Tuesday, January 12, 2016

The University of Virginia

USA :The University of Virginia (UVA or U.Va.), often referred to as simply Virginia, is a public research university in Charlottesville, Virginia. UVA is known for its historic foundations, student-run honor code, and secret societies.
Its initial Board of Visitors included U.S. Presidents Thomas Jefferson, James Madison, and James Monroe. Monroe was the sitting President of the United States at the time of the founding; Jefferson and Madison were the first two rectors. UVA was established in 1819, with its Academical Village and original courses of study conceived and designed entirely by Jefferson.
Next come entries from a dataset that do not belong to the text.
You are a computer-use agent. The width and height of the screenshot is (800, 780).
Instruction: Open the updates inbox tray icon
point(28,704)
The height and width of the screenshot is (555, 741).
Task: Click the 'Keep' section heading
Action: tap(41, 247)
UNESCO designated it a World Heritage Site in 1987, an honor shared with nearby Monticello.
The first university of the restored American South elected to the Association of American Universities in 1904, UVA is classified as Very High Research Activity in the Carnegie Classification. The university is affiliated with 7 Nobel Laureates, and has produced 7 NASA astronauts, 7 Marshall Scholars, 4 Churchill Scholars, 29 Truman Scholars, and 50 Rhodes Scholars, the most of any state-affiliated institution in the U.S. Supported in part by the Commonwealth, it receives far more funding from private sources than public, and its students come from all 50 states and 147 countries. It also operates a small liberal arts branch campus in the far southwestern corner of the state.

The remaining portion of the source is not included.